| Trecho do documento |
Missionário na Síria: continuamos trabalhando por um mundo melhor e rezando pela paz

Padre Hugo Alaniz, missionário argentino do Instituto do Verbo Encarnado, residente na Síria há 7 anos, descreve o cenário atual da vida das pessoas em Aleppo após a queda de Bashar al Assad: “Há incerteza sobre o futuro, nós precisamos de orações”.

Vatican News

“Aos poucos a vida vai retomando o seu curso, mas ainda dá para respirar um certo ar estranho por tudo o que aconteceu, pelo medo que as pessoas passaram nesse período.” “Há uma certa incerteza sobre o tempo que virá.” É assim que o padre Hugo Alaniz, missionário argentino do Instituto do Verbo Encarnado, residente em Aleppo, descreve a situação atual na cidade síria, neste período pós-regime.

Aos microfones do Vatican News, o religioso comprometido com o país do Oriente Médio fala também do trabalho realizado pela Igreja local para ajudar a população e sublinha a esperança do povo sírio, ansioso por um futuro de paz e estabilidade.

Padre Alaniz, qual é a situação dos cristãos na Síria e para onde vai o país com os novos governantes?

A situação dos cristãos na Síria não mudou. Antes, sob o governo de Bashar al Assad, sempre houve muito respeito pelas comunidades cristãs, pelas minorias. E agora estamos tentando nos adaptar a esta nova situação, é algo muito novo e não podemos fazer um julgamento ainda. Neste momento estamos bem, graças a Deus, e pedimos orações de todos, de todas as nossas comunidades, familiares, amigos, orações para que isso não seja apenas algo temporário, mas para que essa paz possa ser estabelecida. Sim, há incerteza, procuramos ser cautelosos, porque não sabemos, a situação é muito nova.

| Enunciado |
Prossiga a entrevista com o padre Hugo Alaniz sobre a situação dos cristãos em Aleppo, começando logo após a última frase apresentada.

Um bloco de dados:
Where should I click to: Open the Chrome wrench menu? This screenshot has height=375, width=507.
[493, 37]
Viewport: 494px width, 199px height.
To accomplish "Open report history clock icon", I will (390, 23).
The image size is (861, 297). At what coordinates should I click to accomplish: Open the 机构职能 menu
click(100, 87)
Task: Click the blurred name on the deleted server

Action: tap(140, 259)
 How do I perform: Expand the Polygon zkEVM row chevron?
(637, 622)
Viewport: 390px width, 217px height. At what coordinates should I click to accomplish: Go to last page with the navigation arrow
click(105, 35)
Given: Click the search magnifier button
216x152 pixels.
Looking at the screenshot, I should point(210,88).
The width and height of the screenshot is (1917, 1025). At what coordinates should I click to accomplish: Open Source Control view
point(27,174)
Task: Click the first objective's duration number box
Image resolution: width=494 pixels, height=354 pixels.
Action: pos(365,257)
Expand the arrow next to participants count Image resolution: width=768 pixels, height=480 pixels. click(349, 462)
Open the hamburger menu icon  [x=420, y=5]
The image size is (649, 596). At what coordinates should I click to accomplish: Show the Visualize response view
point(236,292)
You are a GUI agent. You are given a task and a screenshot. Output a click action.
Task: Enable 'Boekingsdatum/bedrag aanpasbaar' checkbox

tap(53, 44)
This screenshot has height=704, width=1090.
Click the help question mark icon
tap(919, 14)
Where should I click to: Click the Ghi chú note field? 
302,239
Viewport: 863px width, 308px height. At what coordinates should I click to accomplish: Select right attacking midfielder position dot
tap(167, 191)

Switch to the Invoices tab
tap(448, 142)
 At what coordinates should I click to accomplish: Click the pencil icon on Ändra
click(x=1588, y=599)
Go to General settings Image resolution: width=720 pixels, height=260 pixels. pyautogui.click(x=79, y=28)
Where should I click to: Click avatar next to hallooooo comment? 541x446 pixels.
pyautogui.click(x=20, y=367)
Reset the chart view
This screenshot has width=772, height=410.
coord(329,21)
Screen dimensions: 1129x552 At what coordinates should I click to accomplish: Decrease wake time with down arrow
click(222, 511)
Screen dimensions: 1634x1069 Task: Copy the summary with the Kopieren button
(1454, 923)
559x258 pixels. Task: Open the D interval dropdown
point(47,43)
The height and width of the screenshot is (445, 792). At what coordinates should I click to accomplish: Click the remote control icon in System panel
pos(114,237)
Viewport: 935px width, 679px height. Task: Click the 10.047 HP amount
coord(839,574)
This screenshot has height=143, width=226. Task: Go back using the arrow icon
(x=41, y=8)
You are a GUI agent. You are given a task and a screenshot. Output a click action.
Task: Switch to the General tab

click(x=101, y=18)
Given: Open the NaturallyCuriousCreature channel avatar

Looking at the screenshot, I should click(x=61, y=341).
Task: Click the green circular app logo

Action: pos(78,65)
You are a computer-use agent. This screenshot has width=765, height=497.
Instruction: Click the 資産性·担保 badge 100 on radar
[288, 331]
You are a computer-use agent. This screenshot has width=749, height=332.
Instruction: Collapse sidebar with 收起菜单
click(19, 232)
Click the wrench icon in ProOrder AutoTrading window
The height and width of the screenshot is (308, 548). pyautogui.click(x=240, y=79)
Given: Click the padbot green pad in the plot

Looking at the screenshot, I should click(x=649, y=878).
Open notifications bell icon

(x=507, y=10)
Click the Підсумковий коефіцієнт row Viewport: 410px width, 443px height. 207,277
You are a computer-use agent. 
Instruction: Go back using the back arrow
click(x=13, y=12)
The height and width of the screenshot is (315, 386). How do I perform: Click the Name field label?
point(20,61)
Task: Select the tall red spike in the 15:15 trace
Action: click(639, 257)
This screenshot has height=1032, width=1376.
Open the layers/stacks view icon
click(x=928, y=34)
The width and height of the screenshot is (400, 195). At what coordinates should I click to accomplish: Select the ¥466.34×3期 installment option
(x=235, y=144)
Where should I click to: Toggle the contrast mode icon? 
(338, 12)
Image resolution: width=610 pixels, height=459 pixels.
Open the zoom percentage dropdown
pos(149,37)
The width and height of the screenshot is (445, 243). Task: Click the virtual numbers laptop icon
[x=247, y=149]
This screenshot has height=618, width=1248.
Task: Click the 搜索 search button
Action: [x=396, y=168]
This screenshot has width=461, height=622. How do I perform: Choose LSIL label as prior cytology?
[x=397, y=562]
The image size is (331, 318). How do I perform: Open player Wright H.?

| Resposta do exercício |
As novas autoridades estão tentando – embora tenha havido problemas especialmente em Damasco e noutras cidades – estão tentando passar uma boa imagem e têm mantido uma comunicação muito boa com os responsáveis ​​da Igreja. Uma das primeiras coisas que fizeram, não só aqui em Aleppo, mas também no restante das províncias e cidades e povoados importantes, foi dar-se a conhecer, apresentando-se às autoridades religiosas, transmitindo também essa mensagem, de que as pessoas estão tranquilas, mas devem ficar em casa porque é um momento de caos e outros pequenos grupos podem se aproveitar desse momento para tirar proveito.

Infelizmente, também aconteceu que famílias que tinham abandonado as suas casas, ao regressarem, as encontraram roubadas. Tivemos a oportunidade de nos encontrar com eles em mais de uma ocasião. Juntamente com dom Hanna Jallouf, vigário apostólico Latino de Aleppo, fomos dos primeiros a encontrar um dos líderes, o segundo mais importante.

Quando começou a invasão de Aleppo, isto foi na quarta-feira, dia 27, três dias depois a cidade já era deles. Dom Jallouf e eu saímos de carro e depois soube que íamos procurar os responsáveis, os dirigentes. Não os encontramos e no dia seguinte, domingo, o número dois veio nos visitar no bispado. Éramos apenas eu e o monsenhor porque havíamos enviado as irmãs e as moças da residência que ali moram, no mesmo prédio do bispado, nas residências universitárias, para uma área mais segura. Eles se conheciam, porque dom Hanna, até sua nomeação como bispo em setembro de 2023, trabalhou como pároco na província de Idlib e conheceu os líderes de todos estes grupos, e também aqueles que lideravam a revolução atual. Por meio de dom Jallouf também foram organizados outros encontros com os bispos, e em todos esses encontros eles se manifestaram com muito respeito e pedindo que transmitíssemos esta mensagem aos cristãos: que as tradições das igrejas sejam respeitadas.

Qual é o papel que a Igreja desempenha no acolhimento de pessoas deslocadas internamente?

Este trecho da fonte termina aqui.